• **Data in this exercise**:
*** Begin section ***

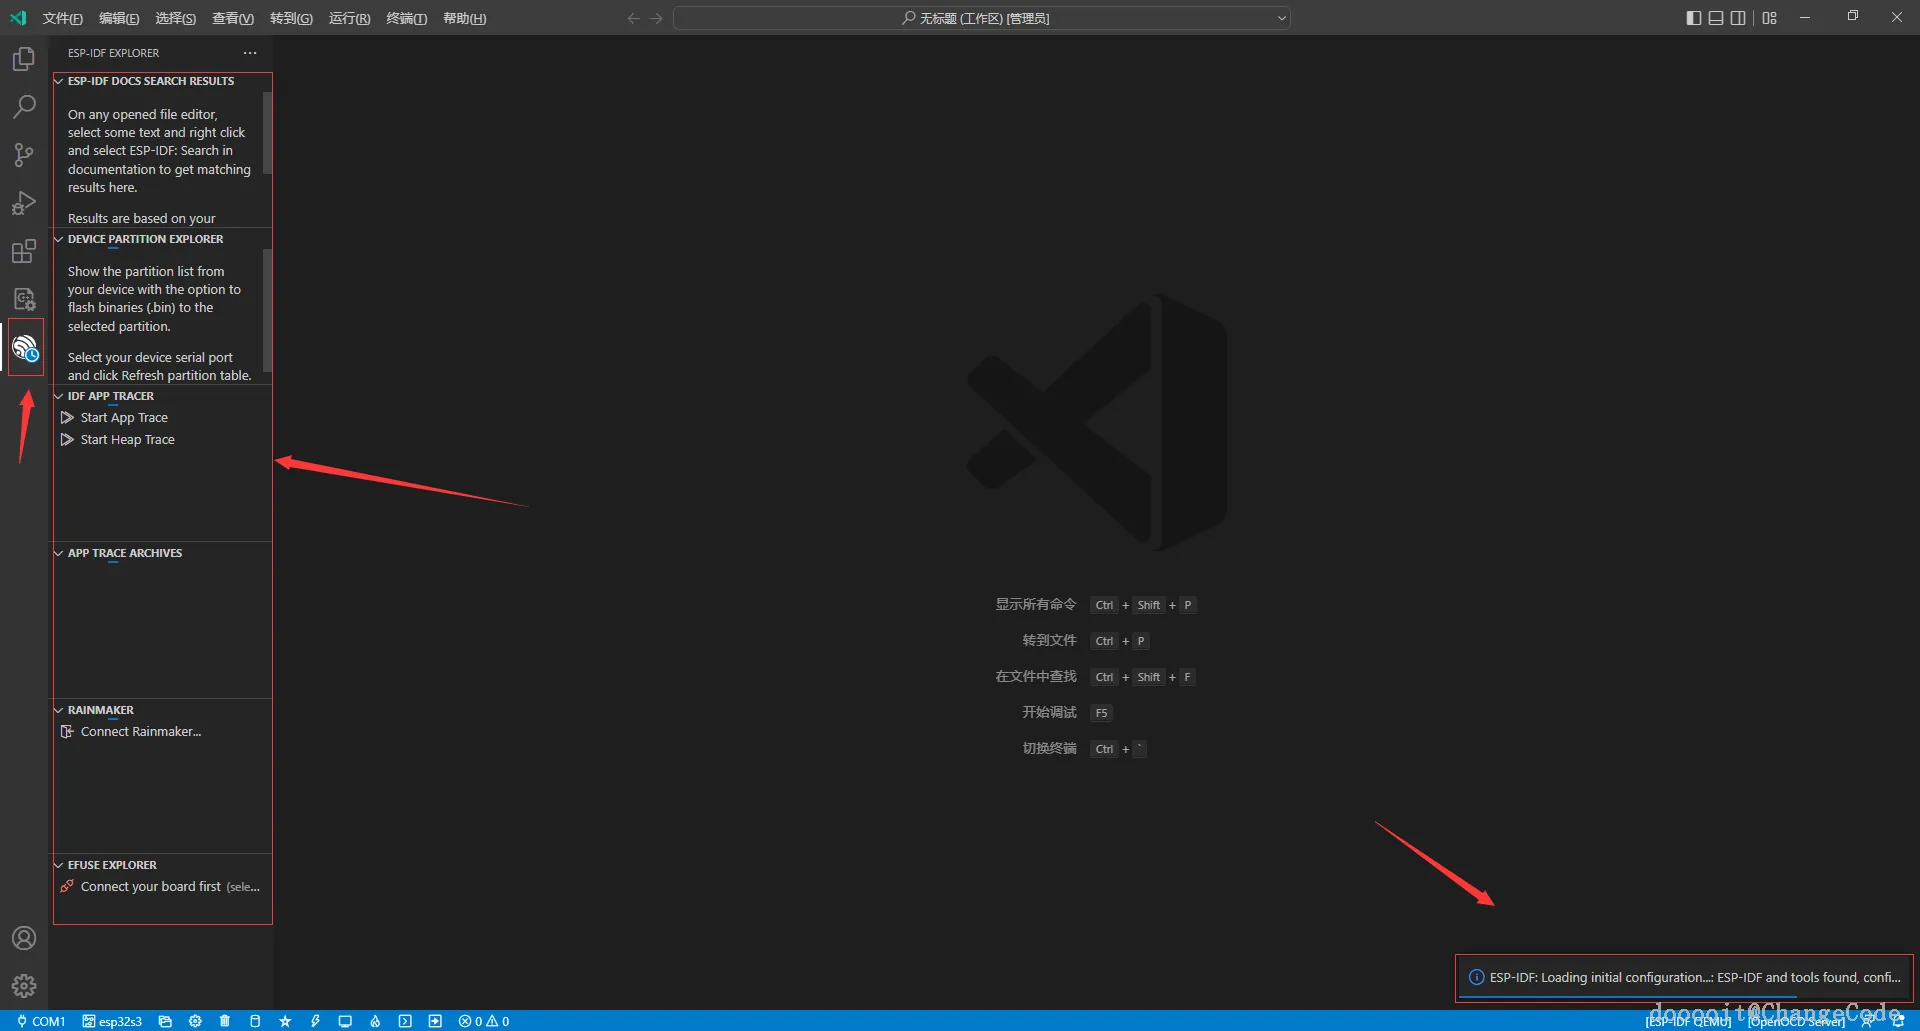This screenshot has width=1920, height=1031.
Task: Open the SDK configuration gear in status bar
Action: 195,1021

*** End section ***
*** Begin section ***

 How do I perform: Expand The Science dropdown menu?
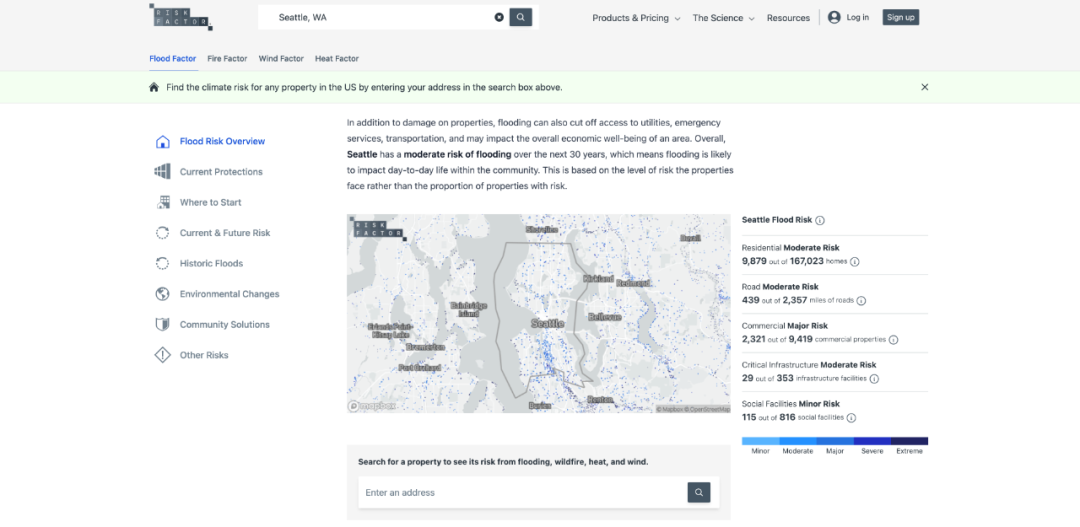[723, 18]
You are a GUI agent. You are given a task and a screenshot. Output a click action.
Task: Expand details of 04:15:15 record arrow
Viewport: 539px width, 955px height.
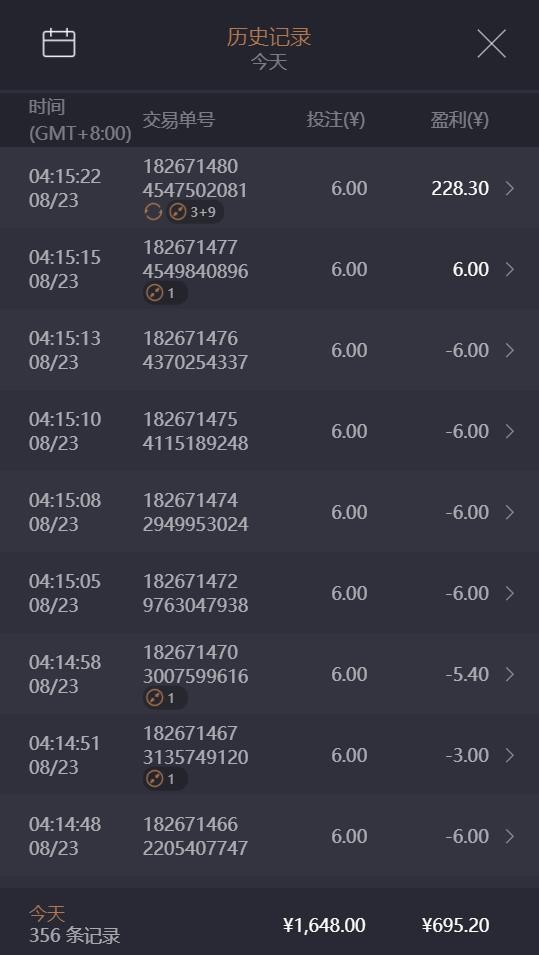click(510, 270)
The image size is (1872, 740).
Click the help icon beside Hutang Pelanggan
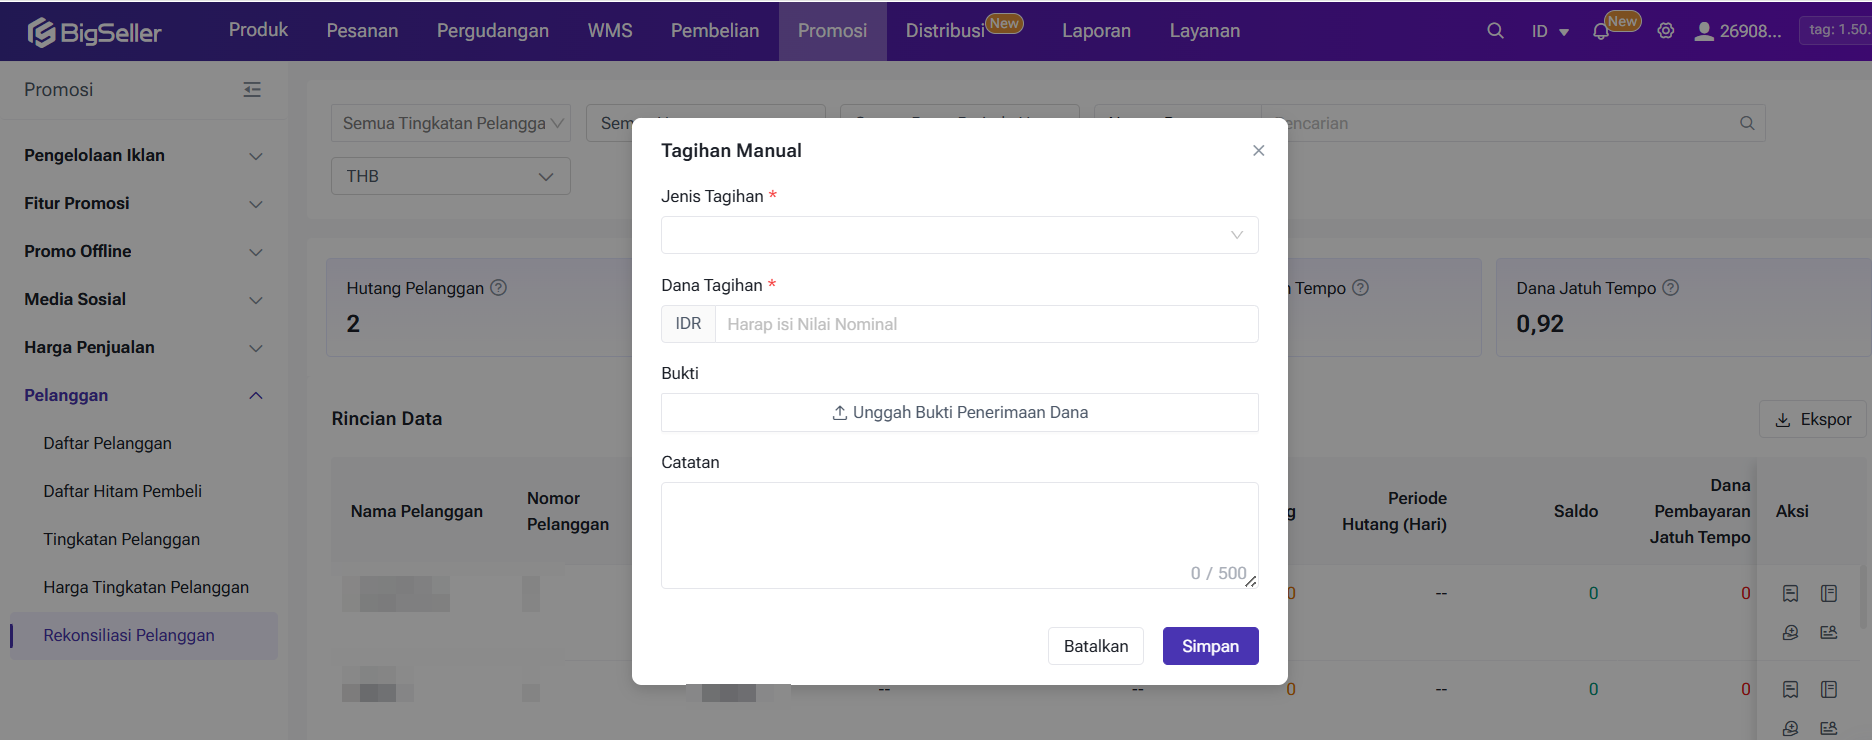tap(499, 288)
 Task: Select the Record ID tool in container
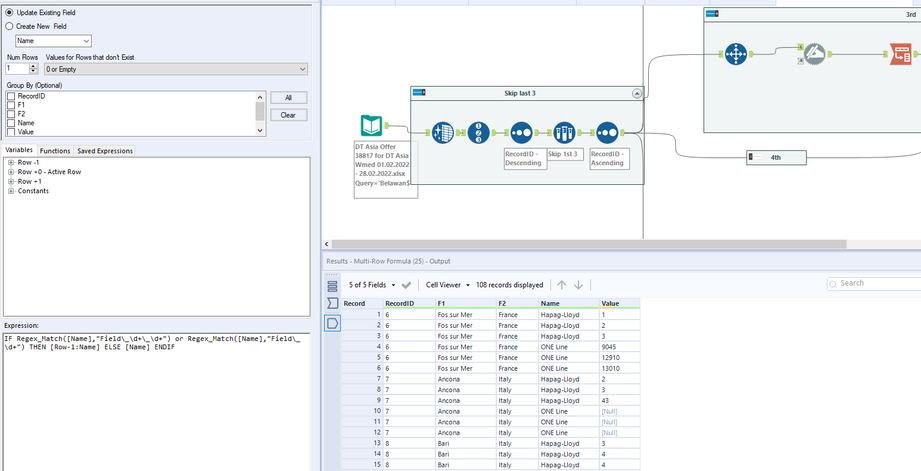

*** End section ***
*** Begin section ***

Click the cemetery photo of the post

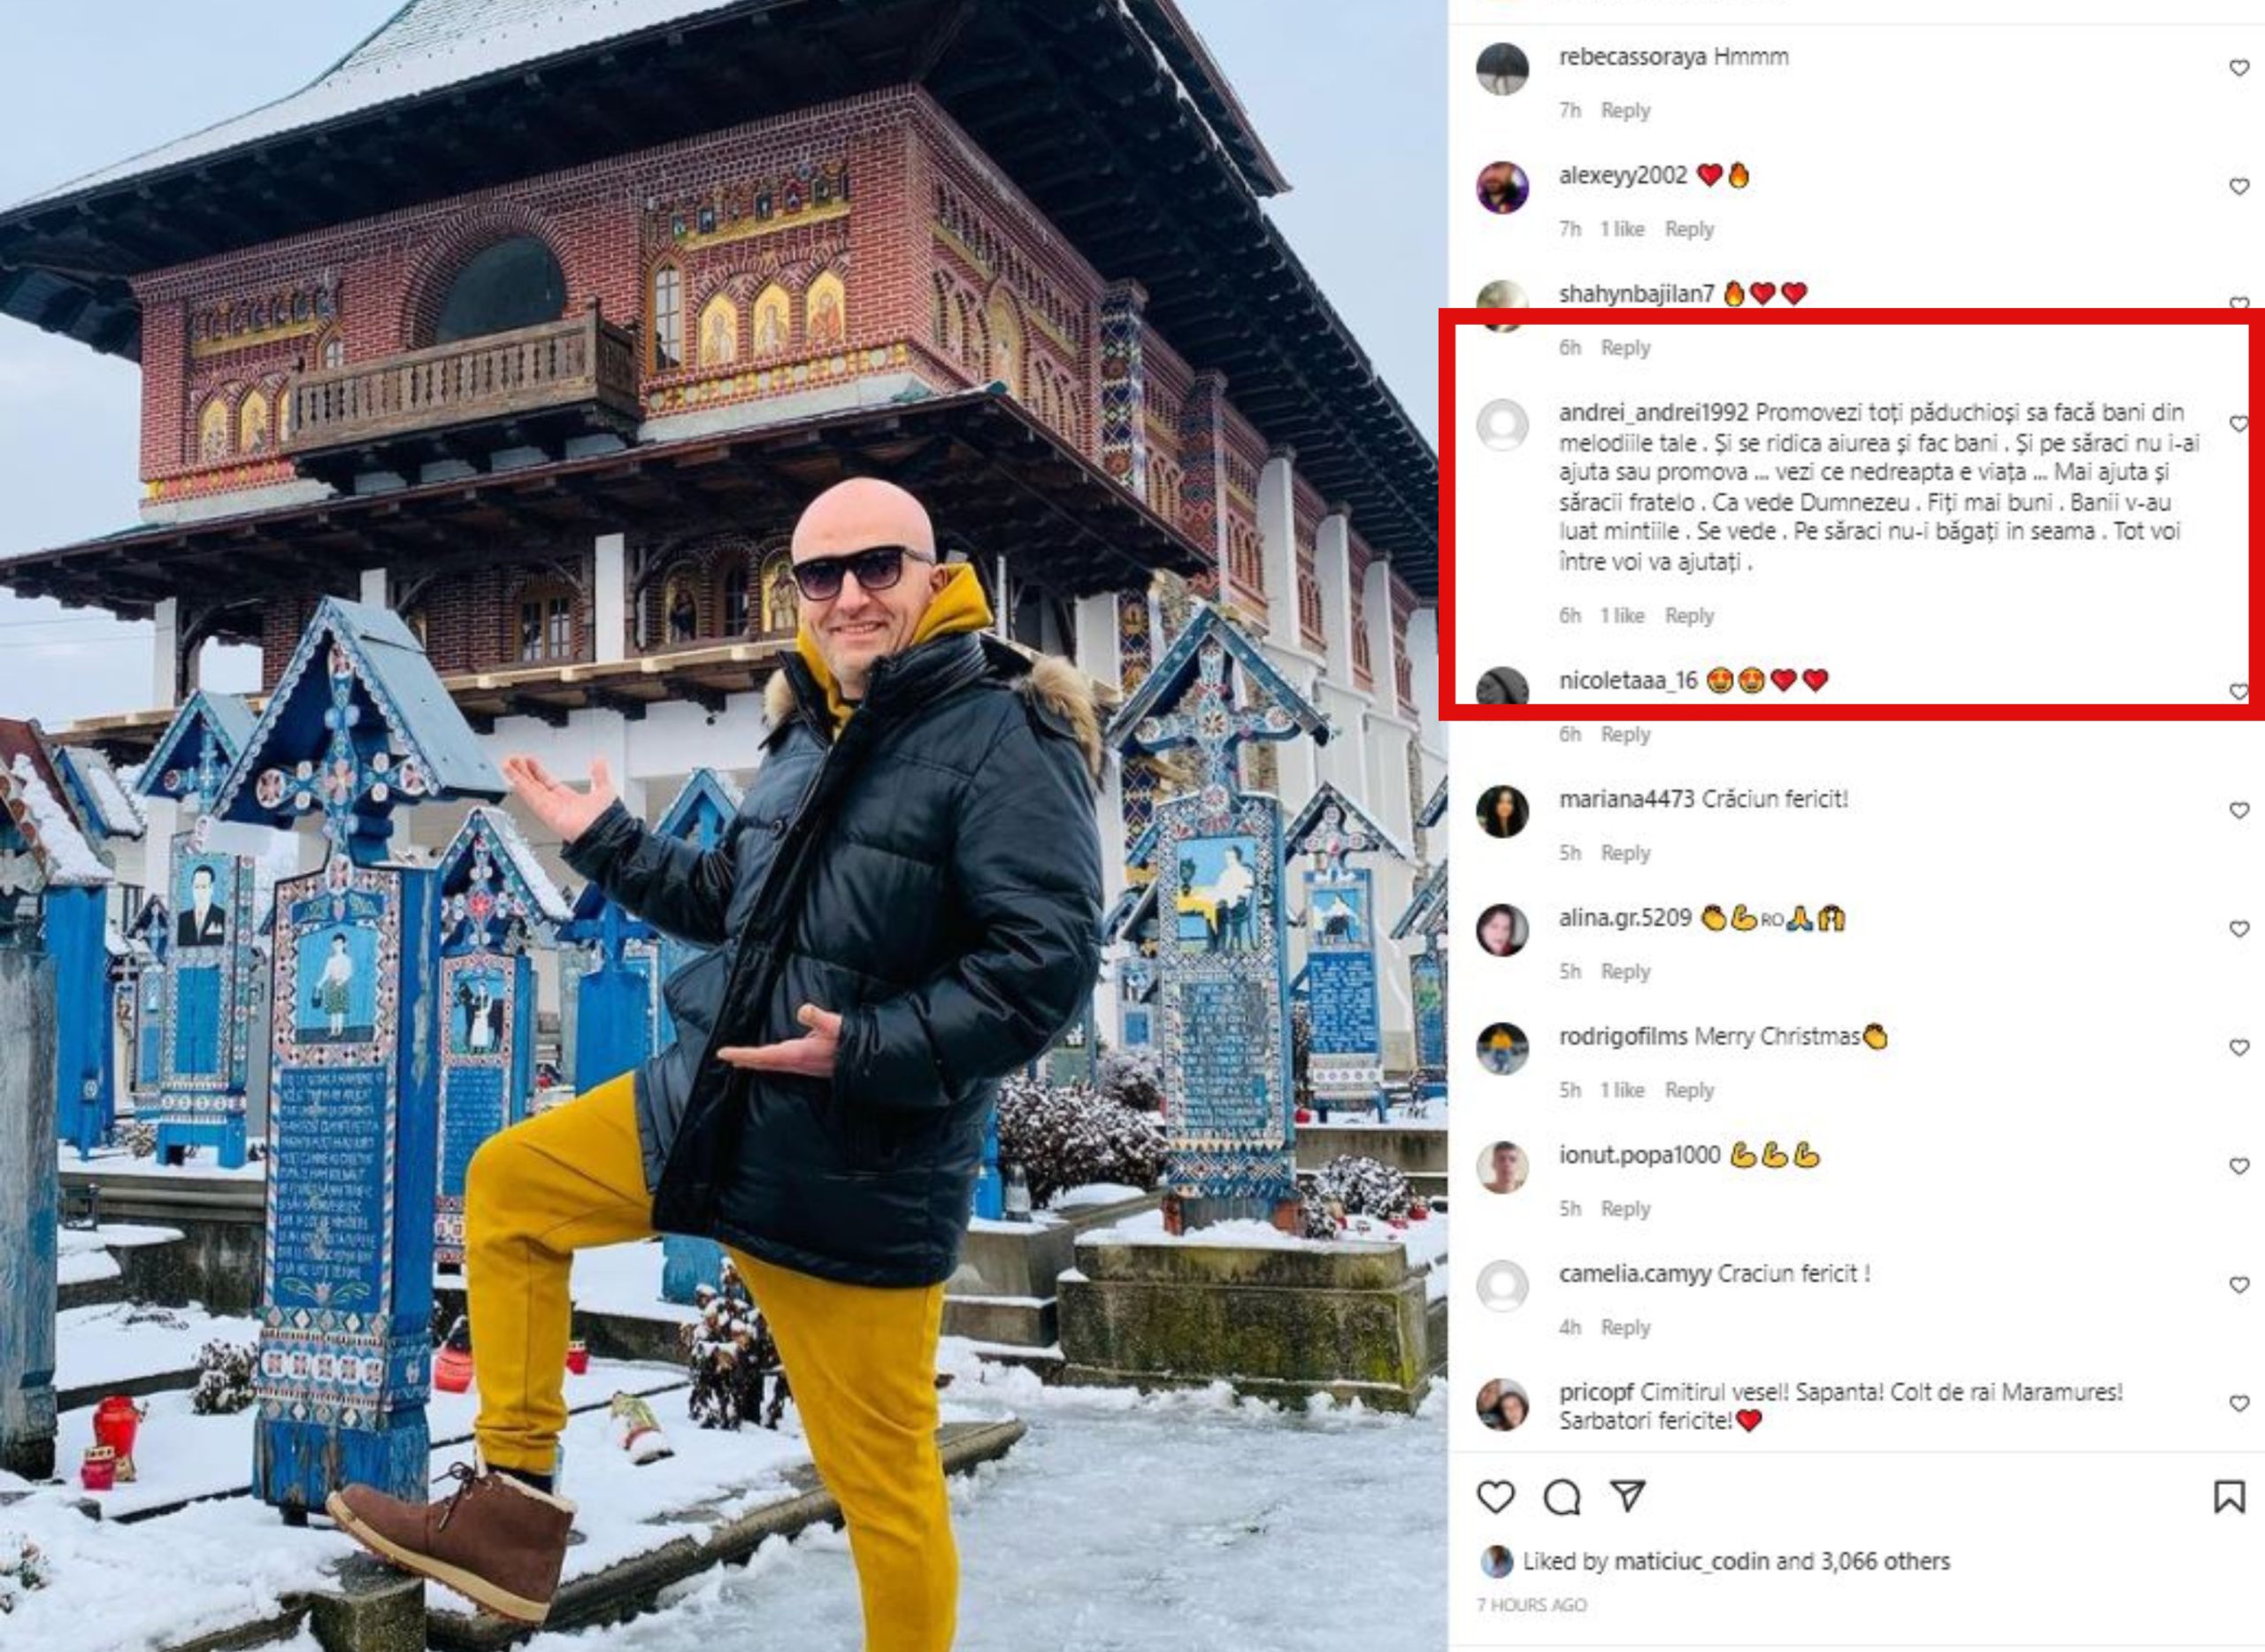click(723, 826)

*** End section ***

• **What to produce**: Out of the records above, return only the lines from the one with "How do I perform: Expand" through the one with "Task: Select the Record ID tool in container", exactly, and none of the pictures.

• **Result below**:
 How do I perform: Expand The Science dropdown menu?
[723, 18]
You are a GUI agent. You are given a task and a screenshot. Output a click action.
Task: Expand details of 04:15:15 record arrow
Viewport: 539px width, 955px height.
click(510, 270)
The image size is (1872, 740).
Click the help icon beside Hutang Pelanggan
tap(499, 288)
 Task: Select the Record ID tool in container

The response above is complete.